*Work instructions*:
Select, from the data, each line where "axis" occurs.

*Records for the exercise*:

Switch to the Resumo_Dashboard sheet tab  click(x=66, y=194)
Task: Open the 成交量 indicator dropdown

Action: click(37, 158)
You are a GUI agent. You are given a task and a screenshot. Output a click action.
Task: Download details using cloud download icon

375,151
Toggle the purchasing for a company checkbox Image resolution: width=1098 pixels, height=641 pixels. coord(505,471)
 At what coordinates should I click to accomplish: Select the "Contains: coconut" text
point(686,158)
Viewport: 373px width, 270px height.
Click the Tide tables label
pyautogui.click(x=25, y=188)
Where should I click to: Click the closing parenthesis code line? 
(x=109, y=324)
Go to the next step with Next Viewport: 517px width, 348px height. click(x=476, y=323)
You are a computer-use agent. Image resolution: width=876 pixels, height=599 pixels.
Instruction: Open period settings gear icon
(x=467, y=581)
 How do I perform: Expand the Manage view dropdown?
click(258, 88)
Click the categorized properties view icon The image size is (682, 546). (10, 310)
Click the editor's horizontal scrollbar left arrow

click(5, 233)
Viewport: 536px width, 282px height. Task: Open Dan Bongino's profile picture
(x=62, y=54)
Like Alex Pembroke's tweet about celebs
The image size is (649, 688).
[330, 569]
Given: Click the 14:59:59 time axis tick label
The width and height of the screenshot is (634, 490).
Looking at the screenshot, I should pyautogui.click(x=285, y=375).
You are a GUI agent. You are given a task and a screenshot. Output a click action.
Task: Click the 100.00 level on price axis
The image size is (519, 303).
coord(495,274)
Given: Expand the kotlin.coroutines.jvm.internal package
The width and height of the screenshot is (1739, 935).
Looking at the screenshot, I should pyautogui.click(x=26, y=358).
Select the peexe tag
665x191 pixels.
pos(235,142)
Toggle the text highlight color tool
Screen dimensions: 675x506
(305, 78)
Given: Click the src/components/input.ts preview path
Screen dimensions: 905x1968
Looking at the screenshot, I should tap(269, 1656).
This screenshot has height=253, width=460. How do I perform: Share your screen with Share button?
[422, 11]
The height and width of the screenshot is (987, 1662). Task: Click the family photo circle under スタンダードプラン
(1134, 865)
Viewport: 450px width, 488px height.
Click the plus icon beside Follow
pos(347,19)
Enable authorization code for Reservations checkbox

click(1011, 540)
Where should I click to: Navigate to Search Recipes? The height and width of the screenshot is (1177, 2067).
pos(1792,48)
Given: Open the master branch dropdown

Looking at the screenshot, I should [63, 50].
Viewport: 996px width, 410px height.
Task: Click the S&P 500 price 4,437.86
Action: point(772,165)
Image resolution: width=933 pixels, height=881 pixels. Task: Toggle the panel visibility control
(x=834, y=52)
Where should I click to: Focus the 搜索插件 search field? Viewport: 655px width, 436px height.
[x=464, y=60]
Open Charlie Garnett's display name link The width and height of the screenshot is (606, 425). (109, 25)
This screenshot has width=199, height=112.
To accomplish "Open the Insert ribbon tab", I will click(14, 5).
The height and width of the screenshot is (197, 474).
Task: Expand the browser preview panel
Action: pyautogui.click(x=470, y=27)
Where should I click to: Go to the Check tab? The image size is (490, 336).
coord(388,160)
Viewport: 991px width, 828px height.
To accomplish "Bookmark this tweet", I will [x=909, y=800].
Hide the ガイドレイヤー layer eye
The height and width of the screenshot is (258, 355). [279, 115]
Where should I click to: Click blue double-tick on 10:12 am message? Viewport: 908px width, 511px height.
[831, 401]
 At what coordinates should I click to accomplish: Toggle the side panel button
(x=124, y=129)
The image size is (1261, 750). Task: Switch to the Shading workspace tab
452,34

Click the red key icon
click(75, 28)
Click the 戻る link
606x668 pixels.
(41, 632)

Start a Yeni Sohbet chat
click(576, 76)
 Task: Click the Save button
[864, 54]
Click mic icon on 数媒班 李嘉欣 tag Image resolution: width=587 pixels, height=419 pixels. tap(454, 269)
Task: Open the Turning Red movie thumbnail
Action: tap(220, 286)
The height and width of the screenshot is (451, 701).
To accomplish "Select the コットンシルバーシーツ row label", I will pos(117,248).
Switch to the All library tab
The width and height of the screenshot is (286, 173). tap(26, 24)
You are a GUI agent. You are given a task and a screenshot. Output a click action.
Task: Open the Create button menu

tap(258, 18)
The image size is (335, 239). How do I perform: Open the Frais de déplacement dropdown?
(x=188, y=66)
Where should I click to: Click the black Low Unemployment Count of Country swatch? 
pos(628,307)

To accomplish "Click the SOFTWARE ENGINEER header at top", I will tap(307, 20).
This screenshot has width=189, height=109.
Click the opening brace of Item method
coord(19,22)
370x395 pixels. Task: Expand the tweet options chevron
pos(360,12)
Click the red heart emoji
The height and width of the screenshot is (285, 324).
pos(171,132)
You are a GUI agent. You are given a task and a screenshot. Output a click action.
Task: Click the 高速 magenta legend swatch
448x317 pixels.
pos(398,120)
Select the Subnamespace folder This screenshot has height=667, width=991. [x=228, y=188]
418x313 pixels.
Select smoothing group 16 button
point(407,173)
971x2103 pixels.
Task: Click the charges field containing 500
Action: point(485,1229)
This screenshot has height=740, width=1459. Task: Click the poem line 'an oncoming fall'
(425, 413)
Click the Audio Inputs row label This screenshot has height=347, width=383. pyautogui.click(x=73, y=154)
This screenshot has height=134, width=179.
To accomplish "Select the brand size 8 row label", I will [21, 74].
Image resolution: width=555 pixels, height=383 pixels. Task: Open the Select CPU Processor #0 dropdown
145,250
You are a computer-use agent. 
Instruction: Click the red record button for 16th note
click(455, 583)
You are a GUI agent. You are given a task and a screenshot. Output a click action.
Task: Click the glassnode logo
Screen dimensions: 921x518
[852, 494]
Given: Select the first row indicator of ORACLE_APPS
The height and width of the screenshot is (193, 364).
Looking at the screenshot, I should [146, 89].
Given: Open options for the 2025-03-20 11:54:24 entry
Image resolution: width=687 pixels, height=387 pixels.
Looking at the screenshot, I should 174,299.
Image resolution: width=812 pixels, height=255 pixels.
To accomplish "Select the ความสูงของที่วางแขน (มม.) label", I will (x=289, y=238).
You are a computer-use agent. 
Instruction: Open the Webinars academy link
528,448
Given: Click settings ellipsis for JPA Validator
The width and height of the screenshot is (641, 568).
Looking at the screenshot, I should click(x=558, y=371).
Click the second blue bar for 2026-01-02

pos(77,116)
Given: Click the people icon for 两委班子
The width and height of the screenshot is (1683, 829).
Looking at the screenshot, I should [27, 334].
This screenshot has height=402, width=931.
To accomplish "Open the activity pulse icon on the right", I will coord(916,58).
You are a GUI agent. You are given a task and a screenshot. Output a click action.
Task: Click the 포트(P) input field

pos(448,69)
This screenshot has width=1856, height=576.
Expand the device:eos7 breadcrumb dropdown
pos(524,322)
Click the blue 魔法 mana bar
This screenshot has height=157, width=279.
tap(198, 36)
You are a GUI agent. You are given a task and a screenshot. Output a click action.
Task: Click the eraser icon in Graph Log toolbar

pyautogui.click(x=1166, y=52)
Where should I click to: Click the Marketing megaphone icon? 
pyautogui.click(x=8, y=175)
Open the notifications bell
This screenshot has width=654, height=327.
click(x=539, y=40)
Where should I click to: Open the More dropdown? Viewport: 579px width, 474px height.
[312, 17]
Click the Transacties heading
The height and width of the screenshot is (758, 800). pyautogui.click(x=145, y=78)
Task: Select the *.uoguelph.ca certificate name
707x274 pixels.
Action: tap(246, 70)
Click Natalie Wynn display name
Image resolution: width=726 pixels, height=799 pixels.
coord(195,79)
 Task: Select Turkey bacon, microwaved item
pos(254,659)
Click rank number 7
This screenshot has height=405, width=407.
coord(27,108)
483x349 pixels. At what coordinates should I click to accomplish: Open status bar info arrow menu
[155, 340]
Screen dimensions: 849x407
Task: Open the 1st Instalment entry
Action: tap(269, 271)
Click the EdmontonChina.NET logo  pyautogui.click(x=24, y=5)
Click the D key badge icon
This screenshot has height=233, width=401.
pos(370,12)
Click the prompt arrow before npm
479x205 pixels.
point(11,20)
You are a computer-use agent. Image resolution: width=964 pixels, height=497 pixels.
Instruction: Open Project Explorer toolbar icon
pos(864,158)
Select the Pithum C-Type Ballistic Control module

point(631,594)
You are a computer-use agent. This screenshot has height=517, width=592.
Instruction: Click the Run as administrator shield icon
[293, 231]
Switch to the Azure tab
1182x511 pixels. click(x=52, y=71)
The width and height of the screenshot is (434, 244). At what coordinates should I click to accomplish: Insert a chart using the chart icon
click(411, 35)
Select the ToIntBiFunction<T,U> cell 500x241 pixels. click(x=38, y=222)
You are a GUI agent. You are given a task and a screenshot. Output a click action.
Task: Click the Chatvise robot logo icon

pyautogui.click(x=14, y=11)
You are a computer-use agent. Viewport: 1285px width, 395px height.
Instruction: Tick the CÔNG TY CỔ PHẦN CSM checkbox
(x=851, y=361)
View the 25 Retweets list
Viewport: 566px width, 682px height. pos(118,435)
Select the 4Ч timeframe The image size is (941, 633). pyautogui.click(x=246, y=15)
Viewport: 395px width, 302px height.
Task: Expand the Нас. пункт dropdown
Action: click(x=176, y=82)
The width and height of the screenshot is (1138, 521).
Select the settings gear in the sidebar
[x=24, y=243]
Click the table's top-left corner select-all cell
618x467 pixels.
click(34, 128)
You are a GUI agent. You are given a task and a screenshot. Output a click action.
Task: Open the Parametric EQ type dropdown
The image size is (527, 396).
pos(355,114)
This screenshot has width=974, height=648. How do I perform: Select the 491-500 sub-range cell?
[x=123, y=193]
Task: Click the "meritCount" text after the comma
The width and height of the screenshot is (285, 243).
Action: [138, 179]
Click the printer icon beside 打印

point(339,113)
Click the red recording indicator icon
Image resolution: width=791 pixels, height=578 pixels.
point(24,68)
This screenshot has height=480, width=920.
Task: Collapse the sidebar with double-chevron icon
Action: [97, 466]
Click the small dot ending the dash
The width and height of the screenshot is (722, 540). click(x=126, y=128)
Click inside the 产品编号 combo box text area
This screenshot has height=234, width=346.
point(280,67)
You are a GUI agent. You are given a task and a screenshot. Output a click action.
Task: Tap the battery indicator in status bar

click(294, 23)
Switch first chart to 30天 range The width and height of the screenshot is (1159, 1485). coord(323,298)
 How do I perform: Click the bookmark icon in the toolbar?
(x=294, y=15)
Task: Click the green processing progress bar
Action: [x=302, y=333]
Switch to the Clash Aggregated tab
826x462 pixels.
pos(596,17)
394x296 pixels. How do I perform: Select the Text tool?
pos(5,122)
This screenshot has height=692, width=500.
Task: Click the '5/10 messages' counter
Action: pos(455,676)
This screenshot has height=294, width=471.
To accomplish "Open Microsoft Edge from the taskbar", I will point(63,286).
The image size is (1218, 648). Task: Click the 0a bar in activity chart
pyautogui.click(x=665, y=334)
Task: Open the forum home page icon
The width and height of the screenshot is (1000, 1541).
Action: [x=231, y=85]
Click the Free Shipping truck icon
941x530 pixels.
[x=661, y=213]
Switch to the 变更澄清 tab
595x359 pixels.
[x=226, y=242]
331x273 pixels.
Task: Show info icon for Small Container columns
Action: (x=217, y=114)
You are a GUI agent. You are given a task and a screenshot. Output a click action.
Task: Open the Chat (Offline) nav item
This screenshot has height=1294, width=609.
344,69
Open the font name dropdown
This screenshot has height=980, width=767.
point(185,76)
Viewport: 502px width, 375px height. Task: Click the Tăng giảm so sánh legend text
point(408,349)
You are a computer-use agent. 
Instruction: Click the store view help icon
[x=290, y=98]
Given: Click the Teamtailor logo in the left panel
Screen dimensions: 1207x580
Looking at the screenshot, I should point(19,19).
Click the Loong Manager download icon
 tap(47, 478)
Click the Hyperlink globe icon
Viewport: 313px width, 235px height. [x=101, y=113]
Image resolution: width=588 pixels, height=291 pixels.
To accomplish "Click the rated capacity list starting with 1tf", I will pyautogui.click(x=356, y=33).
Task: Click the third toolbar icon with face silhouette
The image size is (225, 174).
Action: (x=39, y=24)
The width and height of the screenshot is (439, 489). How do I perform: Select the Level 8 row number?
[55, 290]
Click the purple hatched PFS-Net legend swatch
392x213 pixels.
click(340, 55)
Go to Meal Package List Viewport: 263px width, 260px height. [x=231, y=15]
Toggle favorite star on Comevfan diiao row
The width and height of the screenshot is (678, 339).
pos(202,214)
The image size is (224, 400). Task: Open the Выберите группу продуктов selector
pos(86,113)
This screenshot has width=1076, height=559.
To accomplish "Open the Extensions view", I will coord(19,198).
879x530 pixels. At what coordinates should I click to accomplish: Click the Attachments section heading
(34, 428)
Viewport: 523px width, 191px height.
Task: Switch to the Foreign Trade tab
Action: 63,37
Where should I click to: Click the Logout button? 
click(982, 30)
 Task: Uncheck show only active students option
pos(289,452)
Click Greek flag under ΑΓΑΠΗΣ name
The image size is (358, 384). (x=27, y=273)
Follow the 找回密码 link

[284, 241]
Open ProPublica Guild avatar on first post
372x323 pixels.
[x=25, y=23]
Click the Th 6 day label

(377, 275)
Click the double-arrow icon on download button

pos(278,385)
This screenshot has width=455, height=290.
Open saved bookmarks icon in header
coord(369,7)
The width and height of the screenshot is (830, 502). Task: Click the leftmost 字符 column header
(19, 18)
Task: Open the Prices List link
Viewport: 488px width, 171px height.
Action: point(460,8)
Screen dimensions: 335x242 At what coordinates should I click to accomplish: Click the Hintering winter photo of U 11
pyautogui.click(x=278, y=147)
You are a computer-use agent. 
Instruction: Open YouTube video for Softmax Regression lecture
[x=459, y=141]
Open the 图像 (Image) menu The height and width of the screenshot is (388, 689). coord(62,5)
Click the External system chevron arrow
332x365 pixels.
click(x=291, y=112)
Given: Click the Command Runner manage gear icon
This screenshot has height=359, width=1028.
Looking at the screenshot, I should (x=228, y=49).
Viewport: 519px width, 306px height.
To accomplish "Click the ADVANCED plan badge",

*Solved problem*:
Given: Click the 14:59:59 time axis tick label
Task: Click the 100.00 level on price axis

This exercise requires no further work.